PAMI sees 20% fund growth

The Philam Asset Management Inc. (PAMI) is optimistic that a 20-percent growth rate for the whole of 2007 was achievable.

As of end October this year, net assets of all its mutual funds reached P22.3 billion, almost 15 percent better than the P19.489 billion end 2006.

“Traditionally, the last quarter of the year is the strongest in terms of net sales,” Karen Liza M. Roa, PAMI president and chief executive officer, said.

Significant growth in remittances have contributed to a consumer-driven economy. Remittances passing through the Philippine banking system has been growing by over a $1 billion annually. It is forecast to surpass the $14 billion mark after it recorded remittances of over $12 billion last year.

Rough estimates place overall remittances to breach the $20 billion mark. Aside from the banking or formal sector, money transfers to beneficiaries of overseas Filipinos also tap the informal sector such as the so-called door-to-door remittances and direct deliveries.

Nonetheless, higher remittances also mean certain amounts finding its way to savings including mutual funds.

For the whole of 2007, the mutual fund industry is expected to grow by 20 percent.

Next year, annual growth forecast could move up between 20 to 23 percent for both PAMI and the industry as a whole, despite stiff competition from other financial sectors.

“There will continue to be strong competition from other financial institutions such as banks and life insurance,” Roa said.

The trust departments of most commercial banks are offering unit investment trust funds (UITFs) are compete directly with mutual funds as the minimum initial investable amount is between P5,000 to P10,000.

Mutual funds, which are managed by non-bank fund managers, require from between P2,000 to P5,000 minimum initial investable amounts.

Both UITFs and mutual funds are invested in practically the same investment instruments such as bonds and equities.

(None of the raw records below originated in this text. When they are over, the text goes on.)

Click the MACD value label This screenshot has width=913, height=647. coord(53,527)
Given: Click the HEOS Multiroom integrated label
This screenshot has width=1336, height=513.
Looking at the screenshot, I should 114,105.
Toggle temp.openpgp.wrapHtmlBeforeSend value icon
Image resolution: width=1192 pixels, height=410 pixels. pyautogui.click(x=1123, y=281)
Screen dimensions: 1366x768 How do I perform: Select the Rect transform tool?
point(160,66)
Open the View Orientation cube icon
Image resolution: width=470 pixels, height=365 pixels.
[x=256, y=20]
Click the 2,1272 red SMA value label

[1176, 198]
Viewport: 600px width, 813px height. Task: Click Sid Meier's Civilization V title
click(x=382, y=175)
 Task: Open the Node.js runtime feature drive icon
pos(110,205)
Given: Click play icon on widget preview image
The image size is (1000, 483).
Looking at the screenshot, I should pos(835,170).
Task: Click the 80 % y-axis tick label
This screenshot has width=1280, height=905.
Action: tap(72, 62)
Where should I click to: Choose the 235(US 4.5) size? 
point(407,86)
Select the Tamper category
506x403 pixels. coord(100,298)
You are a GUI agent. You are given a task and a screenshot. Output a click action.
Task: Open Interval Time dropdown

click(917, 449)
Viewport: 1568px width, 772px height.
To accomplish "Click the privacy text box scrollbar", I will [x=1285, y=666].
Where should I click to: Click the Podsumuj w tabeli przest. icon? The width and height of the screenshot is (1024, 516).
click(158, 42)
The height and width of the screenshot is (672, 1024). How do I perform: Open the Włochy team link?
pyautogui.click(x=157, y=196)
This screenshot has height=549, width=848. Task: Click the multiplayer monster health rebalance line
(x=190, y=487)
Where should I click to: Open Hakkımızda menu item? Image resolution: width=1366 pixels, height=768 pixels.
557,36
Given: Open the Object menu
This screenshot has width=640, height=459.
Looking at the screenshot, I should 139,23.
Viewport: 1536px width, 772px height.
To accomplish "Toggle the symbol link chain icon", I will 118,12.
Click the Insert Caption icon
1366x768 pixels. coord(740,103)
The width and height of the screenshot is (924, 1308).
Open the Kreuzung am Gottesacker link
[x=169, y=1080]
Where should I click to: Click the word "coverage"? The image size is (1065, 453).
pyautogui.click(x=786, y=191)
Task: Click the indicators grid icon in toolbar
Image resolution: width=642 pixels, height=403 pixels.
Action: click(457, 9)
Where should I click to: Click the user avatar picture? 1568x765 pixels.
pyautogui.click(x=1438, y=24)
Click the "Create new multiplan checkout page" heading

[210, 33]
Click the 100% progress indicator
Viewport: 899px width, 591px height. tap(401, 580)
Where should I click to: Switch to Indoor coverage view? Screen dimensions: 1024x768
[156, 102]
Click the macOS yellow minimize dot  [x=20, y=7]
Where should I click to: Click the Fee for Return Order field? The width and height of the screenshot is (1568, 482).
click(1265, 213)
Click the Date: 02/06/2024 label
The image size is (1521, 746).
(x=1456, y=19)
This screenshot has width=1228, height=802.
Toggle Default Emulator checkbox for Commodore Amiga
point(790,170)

Another competitor are the so-called variable or unit-linked life insurance products that mimic mutual funds. It is a life insurance product laced with an investment instrument.

PAMI nonetheless remain unfazed as it will continue to launch education and promotional roadshows throughout the country to expand its client base. It has the biggest shareholder or client base at 93,000, thus living up to its billing as the most retail-friendly mutual fund.

PAMI executive vice president Gina Goco-Morales said that next year, roadshows for education, information and promotions will continue especially in southern Philippines.

“We will also be aggressive in mass media advertising and other forms of marketing in 2008,” Morales added.

PAMI is the fund manager for six mutual funds. These are: Philam Bond Fund or PBFI (fixed income); Philam Strategic Growth Fund or PSGF (equity or stock market); Philam Fund or PFI (a  mix of equities and fixed income investments otherwise known as balanced fund); Philam Dollar Bond Fund or PDBF (US dollar-denominated fixed income); GSIS Mutual Fund Inc. or GMFI (balanced fund initiated by the Government Service Insurance System); and the Philam Managed Income Fund  or PMIF (money market).

As of end October, net assets of the PBF stood at P6.5 billion while the PDBF amounted to P5.5 billion.

The PFI reached P3 billion while the GMFI ballooned to P4 billion.

The PSGF grew to P3.5 billion while the PMIF was recorded at P67 million.

A mutual fund is an investment company whose objective is to make money by investing and reinvesting in securities and other instruments. An investor can participate in the investment company or mutual fund by buying the shares of the fund, thus becoming shareholders.

The fund is managed by an asset management company (AMC) run by fulltime investment professionals.

A mutual fund is one of the profitable savings instruments for small investors. Funds receive as low as P2,000 (in the case of the GMFI) or the standard initial amount of between P5,000 to P10,000.